Towards a new linguistics

There is a quiet revolution taking place in the “Languages” section of curriculum vitae: the traditional list of languages consisting of “English”, “Spanish” or “French” are now competing with esoteric and exotic sounding languages. Python, Java, C, Javascript and a host of other programming languages have become necessary keywords in a competitive job market, with their knowledge becoming paramount to be recruited for the more interesting jobs. It is tempting to relate programming languages to “natural” languages, and it is true that they share many common features. Indeed, just as natural languages are grouped under different families, programming languages can also be grouped under various languages families. Furthermore, just as the knowledge of one natural language helps you in the acquisition of a newer natural language, acquiring a new programming language becomes faster once you have acquired a certain number of them.
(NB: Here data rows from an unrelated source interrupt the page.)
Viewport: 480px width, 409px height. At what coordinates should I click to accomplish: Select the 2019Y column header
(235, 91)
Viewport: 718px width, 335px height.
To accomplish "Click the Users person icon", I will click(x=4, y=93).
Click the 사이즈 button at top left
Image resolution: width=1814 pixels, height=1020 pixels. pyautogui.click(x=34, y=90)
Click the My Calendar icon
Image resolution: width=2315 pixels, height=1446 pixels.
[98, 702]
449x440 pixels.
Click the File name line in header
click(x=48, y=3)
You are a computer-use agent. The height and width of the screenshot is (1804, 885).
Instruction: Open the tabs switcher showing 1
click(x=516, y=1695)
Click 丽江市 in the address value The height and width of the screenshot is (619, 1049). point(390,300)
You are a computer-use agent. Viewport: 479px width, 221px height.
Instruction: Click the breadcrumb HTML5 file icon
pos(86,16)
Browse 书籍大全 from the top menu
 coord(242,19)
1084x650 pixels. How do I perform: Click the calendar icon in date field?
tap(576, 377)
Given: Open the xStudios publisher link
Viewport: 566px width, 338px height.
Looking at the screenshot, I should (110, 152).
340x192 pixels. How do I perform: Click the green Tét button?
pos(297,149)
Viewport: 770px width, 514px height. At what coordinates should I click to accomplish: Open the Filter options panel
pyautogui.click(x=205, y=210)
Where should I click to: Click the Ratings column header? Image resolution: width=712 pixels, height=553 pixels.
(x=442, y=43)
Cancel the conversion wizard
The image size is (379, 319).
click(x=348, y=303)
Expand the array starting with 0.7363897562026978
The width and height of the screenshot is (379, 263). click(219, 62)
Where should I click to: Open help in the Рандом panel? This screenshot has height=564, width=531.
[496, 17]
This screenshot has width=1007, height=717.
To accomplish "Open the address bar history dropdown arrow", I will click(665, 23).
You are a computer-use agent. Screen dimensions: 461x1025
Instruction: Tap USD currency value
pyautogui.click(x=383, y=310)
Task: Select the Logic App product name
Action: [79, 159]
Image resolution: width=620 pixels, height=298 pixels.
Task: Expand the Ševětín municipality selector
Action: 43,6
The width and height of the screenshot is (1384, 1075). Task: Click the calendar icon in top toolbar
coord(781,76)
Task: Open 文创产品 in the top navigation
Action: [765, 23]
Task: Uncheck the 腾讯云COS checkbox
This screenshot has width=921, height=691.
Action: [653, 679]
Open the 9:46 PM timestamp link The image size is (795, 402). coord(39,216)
The goal of this blog is to explore and explain, to those who might program but always wondered how things worked under the hood, the linguistics of these new languages, what makes them diverse and different. Beyond the intellectual curiosity, this understanding is in my opinion essential for everyone who will need to write programs more complex than scripts of a dozen lines of code, because it allows to make informed choices based on more than just the latest trend.

Preamble

It is possible to write a whole book on programming language theory without ever going into the details of their final utility: helping people produce programs to be executed on a computer. To begin with and to understand what will follow, it is crucial to fix a few ideas about programs and computers.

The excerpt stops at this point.